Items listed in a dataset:
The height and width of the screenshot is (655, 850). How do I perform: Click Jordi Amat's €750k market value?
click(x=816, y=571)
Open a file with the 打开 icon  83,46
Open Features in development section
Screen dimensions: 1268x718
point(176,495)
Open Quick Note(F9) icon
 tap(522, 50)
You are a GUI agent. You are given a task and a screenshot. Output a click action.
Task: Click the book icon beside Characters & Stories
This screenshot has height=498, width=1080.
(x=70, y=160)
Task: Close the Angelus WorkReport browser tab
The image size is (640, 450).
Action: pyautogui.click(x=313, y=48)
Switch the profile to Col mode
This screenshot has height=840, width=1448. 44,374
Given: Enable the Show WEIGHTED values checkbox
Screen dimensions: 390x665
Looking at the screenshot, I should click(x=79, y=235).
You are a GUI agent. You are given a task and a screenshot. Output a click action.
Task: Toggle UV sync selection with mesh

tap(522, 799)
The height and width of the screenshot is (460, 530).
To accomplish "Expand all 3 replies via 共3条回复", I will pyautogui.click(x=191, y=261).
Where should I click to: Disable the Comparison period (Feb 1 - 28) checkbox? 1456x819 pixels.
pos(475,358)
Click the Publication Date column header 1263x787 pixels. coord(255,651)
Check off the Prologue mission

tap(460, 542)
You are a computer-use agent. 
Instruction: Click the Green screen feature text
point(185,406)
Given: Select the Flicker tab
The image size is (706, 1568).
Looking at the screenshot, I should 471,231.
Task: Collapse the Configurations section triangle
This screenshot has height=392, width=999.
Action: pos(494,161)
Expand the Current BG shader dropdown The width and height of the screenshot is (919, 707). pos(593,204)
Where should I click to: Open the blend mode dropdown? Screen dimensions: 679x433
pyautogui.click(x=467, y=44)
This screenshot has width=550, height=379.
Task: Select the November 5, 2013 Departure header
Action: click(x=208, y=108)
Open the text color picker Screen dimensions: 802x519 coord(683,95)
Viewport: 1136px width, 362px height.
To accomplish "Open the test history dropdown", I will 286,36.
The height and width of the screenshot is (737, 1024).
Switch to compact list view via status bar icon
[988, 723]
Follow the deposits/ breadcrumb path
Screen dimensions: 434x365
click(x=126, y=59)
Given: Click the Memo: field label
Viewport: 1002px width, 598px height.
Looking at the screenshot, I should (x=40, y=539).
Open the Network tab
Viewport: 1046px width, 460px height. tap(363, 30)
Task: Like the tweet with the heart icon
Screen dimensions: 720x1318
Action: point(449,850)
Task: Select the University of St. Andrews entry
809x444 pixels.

* **How to complete this task**
Output all of the data exactly as given.

* **Final answer**
The height and width of the screenshot is (655, 850). How do I perform: Click Jordi Amat's €750k market value?
click(x=816, y=571)
Open a file with the 打开 icon  83,46
Open Features in development section
Screen dimensions: 1268x718
point(176,495)
Open Quick Note(F9) icon
 tap(522, 50)
You are a GUI agent. You are given a task and a screenshot. Output a click action.
Task: Click the book icon beside Characters & Stories
This screenshot has height=498, width=1080.
(x=70, y=160)
Task: Close the Angelus WorkReport browser tab
The image size is (640, 450).
Action: pyautogui.click(x=313, y=48)
Switch the profile to Col mode
This screenshot has height=840, width=1448. 44,374
Given: Enable the Show WEIGHTED values checkbox
Screen dimensions: 390x665
Looking at the screenshot, I should click(x=79, y=235).
You are a GUI agent. You are given a task and a screenshot. Output a click action.
Task: Toggle UV sync selection with mesh

tap(522, 799)
The height and width of the screenshot is (460, 530).
To accomplish "Expand all 3 replies via 共3条回复", I will pyautogui.click(x=191, y=261).
Where should I click to: Disable the Comparison period (Feb 1 - 28) checkbox? 1456x819 pixels.
pos(475,358)
Click the Publication Date column header 1263x787 pixels. coord(255,651)
Check off the Prologue mission

tap(460, 542)
You are a computer-use agent. 
Instruction: Click the Green screen feature text
point(185,406)
Given: Select the Flicker tab
The image size is (706, 1568).
Looking at the screenshot, I should 471,231.
Task: Collapse the Configurations section triangle
This screenshot has height=392, width=999.
Action: pos(494,161)
Expand the Current BG shader dropdown The width and height of the screenshot is (919, 707). pos(593,204)
Where should I click to: Open the blend mode dropdown? Screen dimensions: 679x433
pyautogui.click(x=467, y=44)
This screenshot has width=550, height=379.
Task: Select the November 5, 2013 Departure header
Action: click(x=208, y=108)
Open the text color picker Screen dimensions: 802x519 coord(683,95)
Viewport: 1136px width, 362px height.
To accomplish "Open the test history dropdown", I will 286,36.
The height and width of the screenshot is (737, 1024).
Switch to compact list view via status bar icon
[988, 723]
Follow the deposits/ breadcrumb path
Screen dimensions: 434x365
click(x=126, y=59)
Given: Click the Memo: field label
Viewport: 1002px width, 598px height.
Looking at the screenshot, I should (x=40, y=539).
Open the Network tab
Viewport: 1046px width, 460px height. tap(363, 30)
Task: Like the tweet with the heart icon
Screen dimensions: 720x1318
Action: point(449,850)
Task: Select the University of St. Andrews entry
809x444 pixels.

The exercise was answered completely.